Problems to work on:
[A] According to the text on Georgesville, what replaced the steel truss bridges on Alkire Road, and when?
[B] Reproduce a part of the Georgesville text word for word, beginning at the words "In 1797, Georgesville" and stopping after "to the area.".

Supplied passage:
------------------------------------------------------------

Georgesville is an unincorporated community in western Pleasant Township, Franklin County, Ohio, United States. It is located southwest of Columbus, the county seat of Franklin County and the capital and largest city of Ohio.

==History==
The confluence of the Big and Little Darby Creeks seen the presence of Native Americans for thousands of years. This presence is documented at the O.C. Voss site that includes a Fort Ancient village and ceremonial mound. The reconstructed mound is located along the Ancient Trail in Battelle Darby Creek Park.

In 1797, Georgesville was founded as Central Ohio's first permanent European settlement (the same year as Franklinton). The town was originally situated on the eastern bank of Big Darby, now the site of Oak Grove Cemetery. A railway station was built on the western bank of Big Darby, and Georgesville occupies this west bank site today, although the railway station is long gone. A minor debate exists as to which European settlement, Georgesville or Franklinton (later Columbus) was first laid down in the area later known as the State of Ohio. What is not disputed is that Native Americans such as the Shawnee Tribe were long established in the Scioto River valley and adjoining high bank areas before European settlers moved to the area.

The rail line is still active with service to the grain silos in the nearby village of Lilly Chapel. Outside seasonal transport of farm products the line has seen use as storage for surplus rail cars. The rail line is listed as CAMY on the Ohio Rail Map. This rail line ends just west of Lilly Chapel although its abandoned right-of-way continues west to London, Ohio.

The current rail line towers over the Darby Creek just south of the Confluence. The current rail bridge is partially built on the foundations of a former rail bridge with unused foundation pillars remaining. The current bridge is a steel beam construction.

Alkire Road, which travels west and east out of the village, originally featured two wooden covered bridges, spanning the Big and Little Darby above their confluence. The covered bridges were replaced by steel truss bridges (a Pratt truss over Little Darby and a Camelback truss over Big Darby), which were in turn replaced by modern reinforced concrete bridges, in a new configuration, in the 1990s. Before the truss bridges were torn down ODOT and the Franklin County Engineer conducted tests involving maximum load on the steel structures. At the time these bridge types were still in common use throughout the Midwest. The testing & destruction of the bridges provided a wealth of information for civil engineers. Reports indicated that designs were sound but the fixed height of overhead truss members limited vehicle heights.

------------------------------------------------------------

Data block:
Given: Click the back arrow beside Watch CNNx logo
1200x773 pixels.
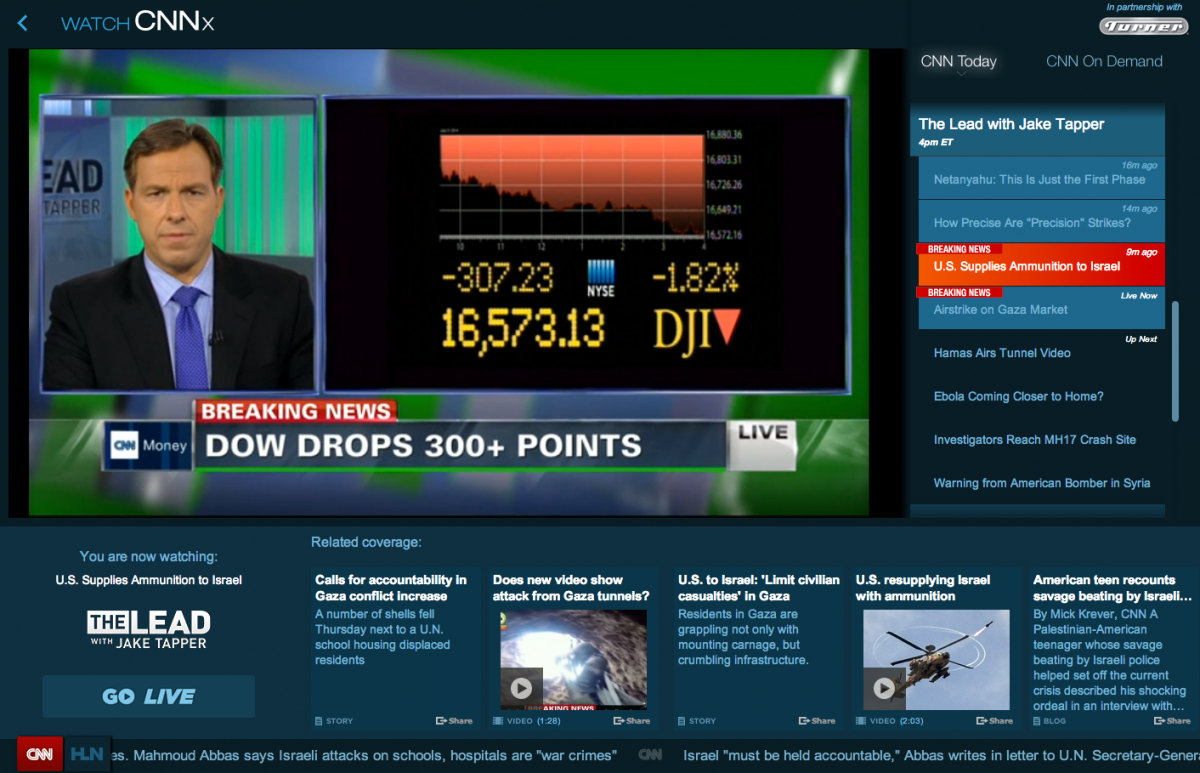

------------------------------------------------------------

Exercise answers:
[A] Modern reinforced concrete bridges replaced them in the 1990s.

[B]
In 1797, Georgesville was founded as Central Ohio's first permanent European settlement (the same year as Franklinton). The town was originally situated on the eastern bank of Big Darby, now the site of Oak Grove Cemetery. A railway station was built on the western bank of Big Darby, and Georgesville occupies this west bank site today, although the railway station is long gone. A minor debate exists as to which European settlement, Georgesville or Franklinton (later Columbus) was first laid down in the area later known as the State of Ohio. What is not disputed is that Native Americans such as the Shawnee Tribe were long established in the Scioto River valley and adjoining high bank areas before European settlers moved to the area.